Tuesday, June 30, 2015

Medical Saga

Life has taken a turn.  To be truthful at our age, it is expected.  I'm thinking if I write about it, it is on black and blue then I can leave it here and move on to other thoughts.  Hopefully this is true.  The challenge of caring for someone with a chronic health condition is that it can  take your mental, emotional and physical energy.  This is the reason for the long delay in blogging.

Some days I feel so blessed and thankful for modern medicine, for the prayers and concerns of others.  I love that others sacrificed to bring us joy.  God has given us what we need, and more.

Yet, that sinful nature raises it's ugly head and I am filled with discontent.  I compare my life to others and ask why?  Well why not?  Who am I to not have difficulty and how are my troubles compared to others?  I live in the land of the free, have a home and three meals a day.  We can afford our life style and have the love of family and friends.  I am ashamed.  I believe for all that Tom is going through, I am being taught to be faithful, patient, kind, loving and thankful.   The lessons can be hard to learn unless I submit and repent.
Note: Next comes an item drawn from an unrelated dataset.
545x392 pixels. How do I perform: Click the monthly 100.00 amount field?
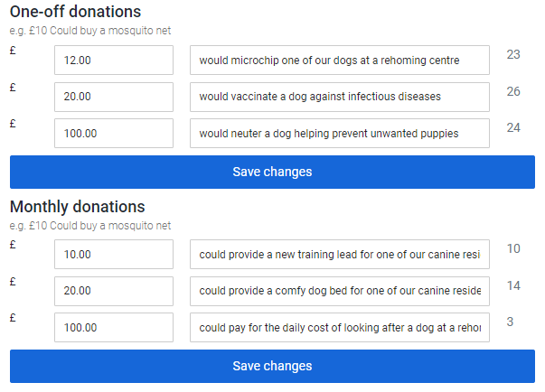[113, 327]
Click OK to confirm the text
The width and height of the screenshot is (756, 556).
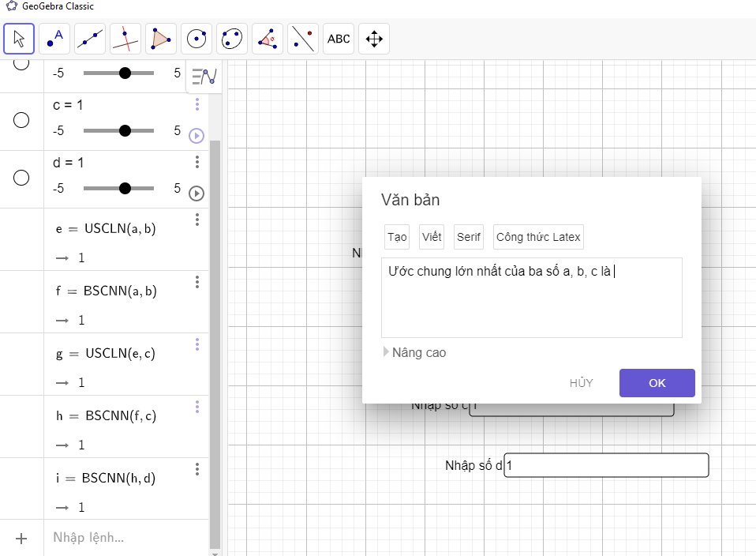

Without revealing too much, my husband has a chronic condition that requires daily treatment.  It leaves him tired.  In addition, he has had two joint replacements within four months of each other and has just been released to continue physical therapy again.  We are hopeful that within the next month, he will regain strength and the ability to ambulate without assistance.  Tom has been long suffering, considering all he is dealing with, he rarely complains.

Well, that's all I'm going to say.  Now, it is time to think about joyful things and share our joy with those who read this.  Since I haven't written here for some time, maybe this is more like my private diary.   They say nothing is private on the internet so, maybe not.